TASK INPUT:

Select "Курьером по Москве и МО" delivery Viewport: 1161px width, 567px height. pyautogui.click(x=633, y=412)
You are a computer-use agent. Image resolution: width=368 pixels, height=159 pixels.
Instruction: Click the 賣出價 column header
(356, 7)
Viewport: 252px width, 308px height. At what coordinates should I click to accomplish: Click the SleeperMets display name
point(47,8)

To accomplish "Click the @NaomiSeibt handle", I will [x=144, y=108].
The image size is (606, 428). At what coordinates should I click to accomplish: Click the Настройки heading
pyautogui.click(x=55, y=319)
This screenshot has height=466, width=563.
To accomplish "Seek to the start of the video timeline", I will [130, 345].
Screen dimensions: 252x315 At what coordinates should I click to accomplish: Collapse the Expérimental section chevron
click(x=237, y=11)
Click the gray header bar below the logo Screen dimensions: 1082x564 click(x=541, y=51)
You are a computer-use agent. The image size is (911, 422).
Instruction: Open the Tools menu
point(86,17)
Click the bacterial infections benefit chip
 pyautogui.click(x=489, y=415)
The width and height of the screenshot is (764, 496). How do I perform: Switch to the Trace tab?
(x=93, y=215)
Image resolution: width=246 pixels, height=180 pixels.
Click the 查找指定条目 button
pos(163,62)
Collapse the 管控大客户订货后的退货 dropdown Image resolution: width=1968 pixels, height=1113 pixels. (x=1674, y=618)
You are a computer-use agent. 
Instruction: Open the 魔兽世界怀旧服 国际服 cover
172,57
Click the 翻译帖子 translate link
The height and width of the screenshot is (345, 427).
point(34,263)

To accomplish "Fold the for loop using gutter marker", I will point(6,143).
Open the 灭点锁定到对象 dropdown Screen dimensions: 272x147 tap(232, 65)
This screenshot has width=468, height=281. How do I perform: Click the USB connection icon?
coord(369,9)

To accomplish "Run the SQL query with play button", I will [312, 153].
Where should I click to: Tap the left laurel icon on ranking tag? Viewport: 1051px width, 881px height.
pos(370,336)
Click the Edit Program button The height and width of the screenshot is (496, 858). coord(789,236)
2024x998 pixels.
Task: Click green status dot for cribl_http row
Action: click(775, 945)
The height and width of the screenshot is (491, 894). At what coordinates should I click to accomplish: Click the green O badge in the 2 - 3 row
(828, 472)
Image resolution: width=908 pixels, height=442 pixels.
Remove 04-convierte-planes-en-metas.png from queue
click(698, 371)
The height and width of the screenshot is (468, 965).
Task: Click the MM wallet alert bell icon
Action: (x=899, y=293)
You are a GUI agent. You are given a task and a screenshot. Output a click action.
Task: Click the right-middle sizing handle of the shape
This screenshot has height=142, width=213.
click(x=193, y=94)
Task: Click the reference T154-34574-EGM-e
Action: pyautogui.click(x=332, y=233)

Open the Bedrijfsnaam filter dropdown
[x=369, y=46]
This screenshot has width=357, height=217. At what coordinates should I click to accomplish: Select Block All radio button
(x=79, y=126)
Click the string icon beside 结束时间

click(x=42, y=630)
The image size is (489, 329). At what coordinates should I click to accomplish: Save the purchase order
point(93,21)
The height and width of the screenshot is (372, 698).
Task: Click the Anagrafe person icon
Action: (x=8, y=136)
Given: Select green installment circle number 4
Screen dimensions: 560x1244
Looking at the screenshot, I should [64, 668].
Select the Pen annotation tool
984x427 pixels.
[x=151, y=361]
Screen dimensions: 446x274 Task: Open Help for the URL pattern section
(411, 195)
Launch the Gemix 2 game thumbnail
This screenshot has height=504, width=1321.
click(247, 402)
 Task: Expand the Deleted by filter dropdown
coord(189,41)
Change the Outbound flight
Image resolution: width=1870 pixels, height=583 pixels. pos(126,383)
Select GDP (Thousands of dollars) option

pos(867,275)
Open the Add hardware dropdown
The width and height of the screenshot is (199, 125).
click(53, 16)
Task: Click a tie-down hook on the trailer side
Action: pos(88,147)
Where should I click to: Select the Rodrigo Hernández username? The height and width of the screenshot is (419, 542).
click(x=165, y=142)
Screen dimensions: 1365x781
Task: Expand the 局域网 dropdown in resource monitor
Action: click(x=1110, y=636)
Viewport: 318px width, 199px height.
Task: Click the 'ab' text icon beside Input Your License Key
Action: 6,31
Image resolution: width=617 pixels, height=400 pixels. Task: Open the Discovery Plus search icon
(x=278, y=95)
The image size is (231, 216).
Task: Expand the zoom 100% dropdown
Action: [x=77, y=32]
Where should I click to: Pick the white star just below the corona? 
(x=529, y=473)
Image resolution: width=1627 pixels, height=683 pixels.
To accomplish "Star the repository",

YOUR OBJECTIVE: Repeat the entries above exactly, beginning at their first line and ending with the line that contains "This screenshot has height=466, width=563.", with nothing added.

TASK ANSWER:
Select "Курьером по Москве и МО" delivery Viewport: 1161px width, 567px height. pyautogui.click(x=633, y=412)
You are a computer-use agent. Image resolution: width=368 pixels, height=159 pixels.
Instruction: Click the 賣出價 column header
(356, 7)
Viewport: 252px width, 308px height. At what coordinates should I click to accomplish: Click the SleeperMets display name
point(47,8)

To accomplish "Click the @NaomiSeibt handle", I will [x=144, y=108].
The image size is (606, 428). At what coordinates should I click to accomplish: Click the Настройки heading
pyautogui.click(x=55, y=319)
This screenshot has height=466, width=563.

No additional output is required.